Doctor. This is a kind of governing by property too; and it puts me in mind of a gentleman of good estate in our country, who took a tenant's son of his to be his servant, whose father not long after dying left him a living of about ten pound a-year: the young man's friends came to him, and asked him why he would serve now he had an estate of his own able to maintain him. His answer was, that his own lands would yield him but a third part of what his service was worth to him in all; besides, that he lived a pleasant life, wore good clothes, kept good company, and had the conversation of very pretty maids that were his fellow servants, which made him very well digest the name of being a servant.

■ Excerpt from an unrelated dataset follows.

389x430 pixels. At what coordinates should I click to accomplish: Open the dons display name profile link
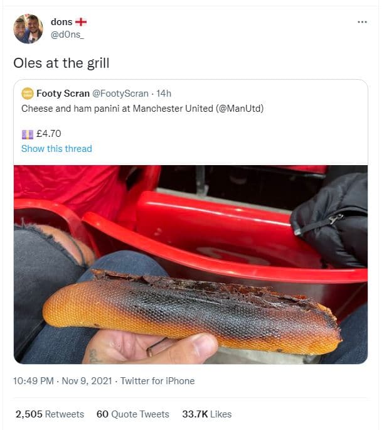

Eng. Gent. This is the very case. But yet service (in both these cases) is no inheritance; and, when there comes a peaceable king in France, who will let his neighbours be quiet, or one that is covetous, these fine gentlemen will lose their employments, and their king this prop; and the rather because these gentlemen do not depend (as was said before) in any kind upon the great lords (whose standing interest is at court), and so cannot in a change be by them carried over to advance the court designs against their own good and that of their country. And thus much is sufficient to be said concerning France.

OTHER PROSE WRITERS:-CUDWORTH; MORE; BARROW; BUNYAN; &c.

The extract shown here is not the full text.